■ WHAT YOU HAVE TO DO
No pictures should appear in the copy. Reproduce exactly the lines from the one containing "Screen dimensions: 536x687" through the end of the material below.
====
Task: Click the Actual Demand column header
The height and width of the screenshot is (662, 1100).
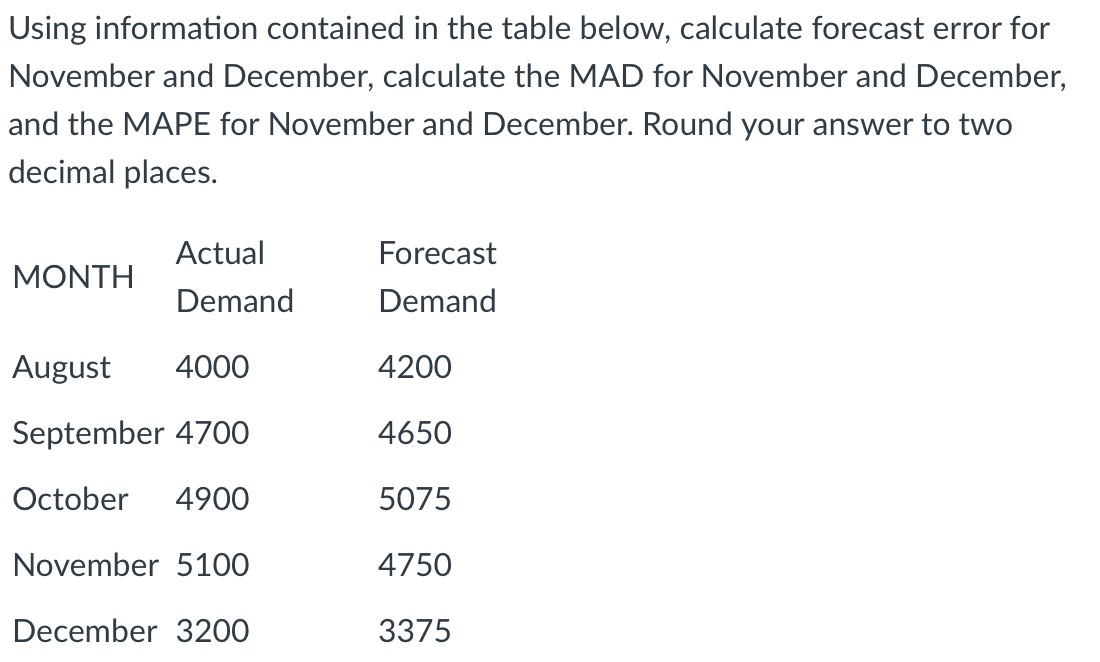Action: point(234,277)
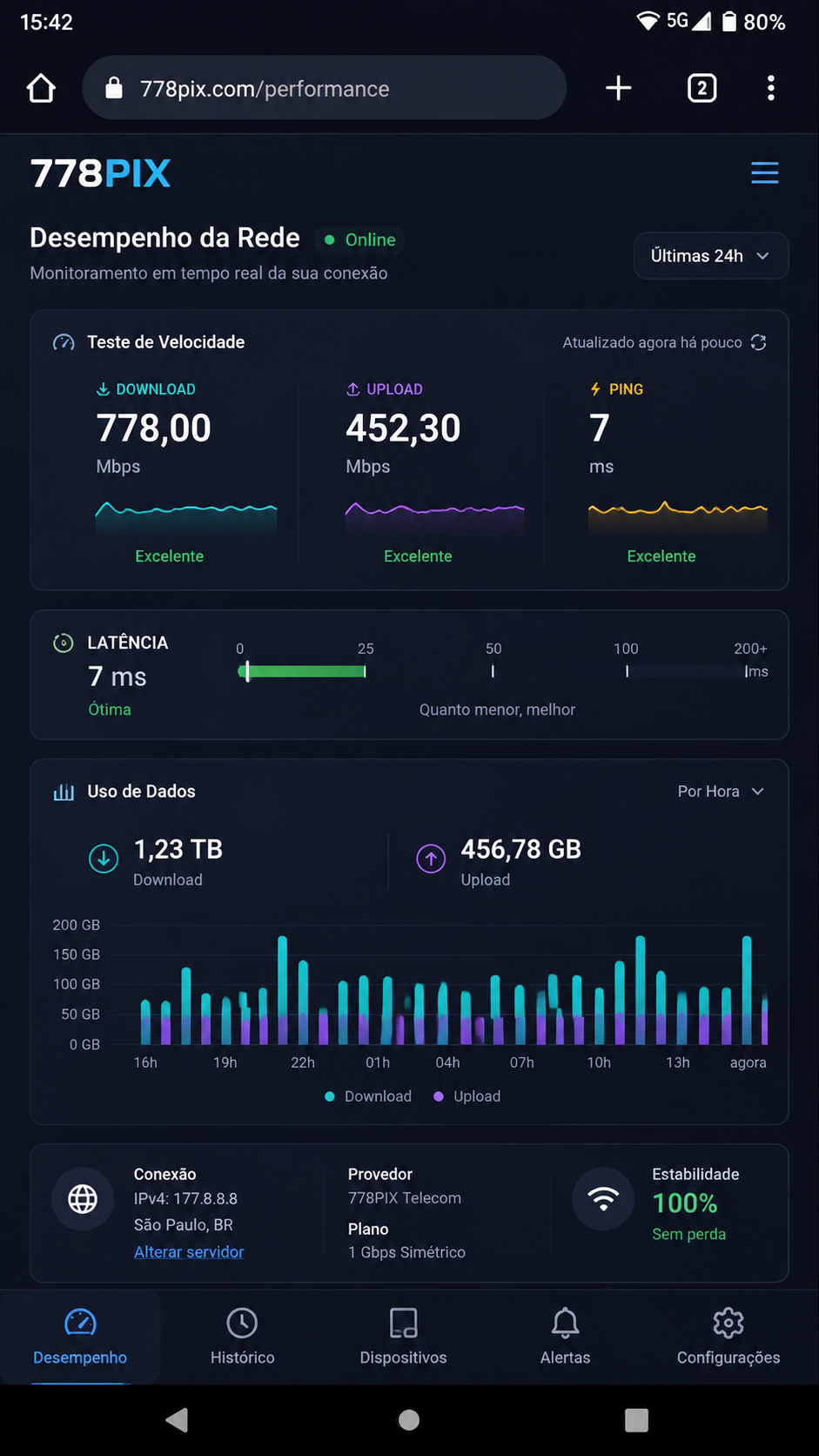Screen dimensions: 819x1456
Task: Expand the Últimas 24h time range dropdown
Action: click(x=711, y=256)
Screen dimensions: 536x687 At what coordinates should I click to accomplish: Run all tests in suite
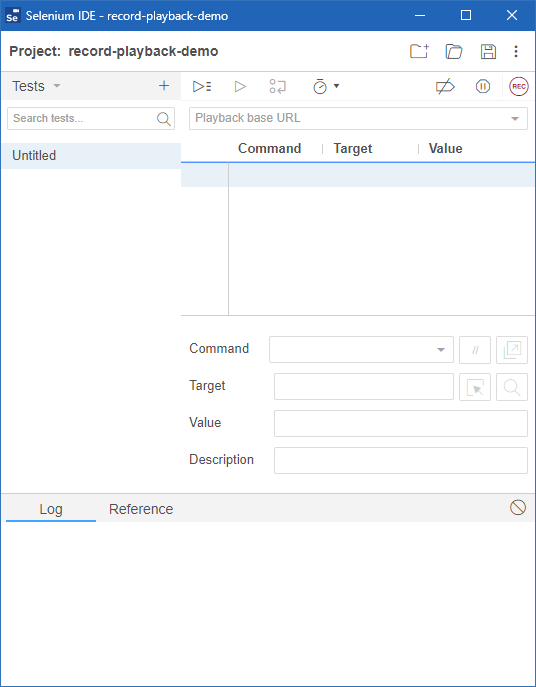click(202, 86)
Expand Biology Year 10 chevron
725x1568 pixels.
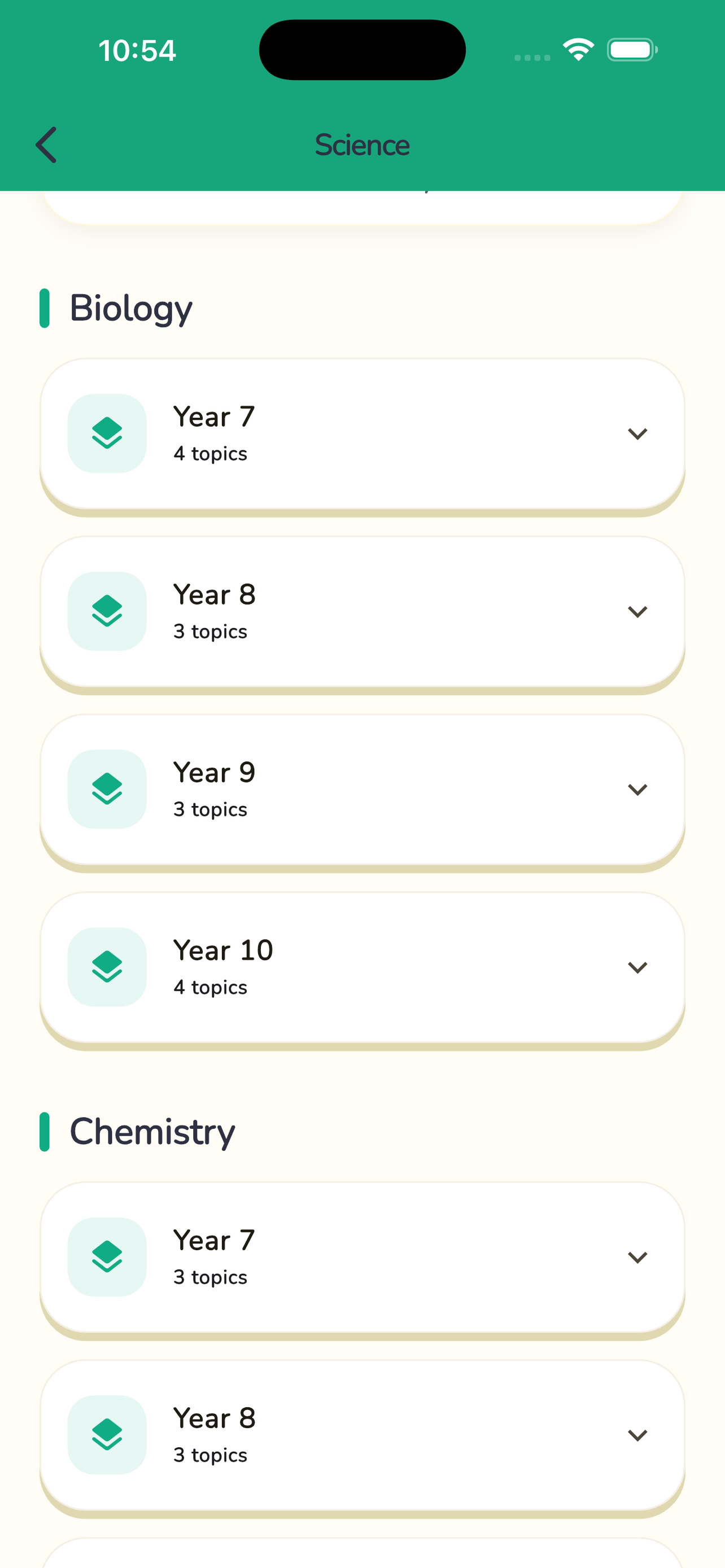click(x=637, y=967)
====
■ OUTPUT OF THE TASK
Screen dimensions: 536x687 At what coordinates should I click to accomplish: Run all tests in suite
click(202, 86)
Expand Biology Year 10 chevron
725x1568 pixels.
click(x=637, y=967)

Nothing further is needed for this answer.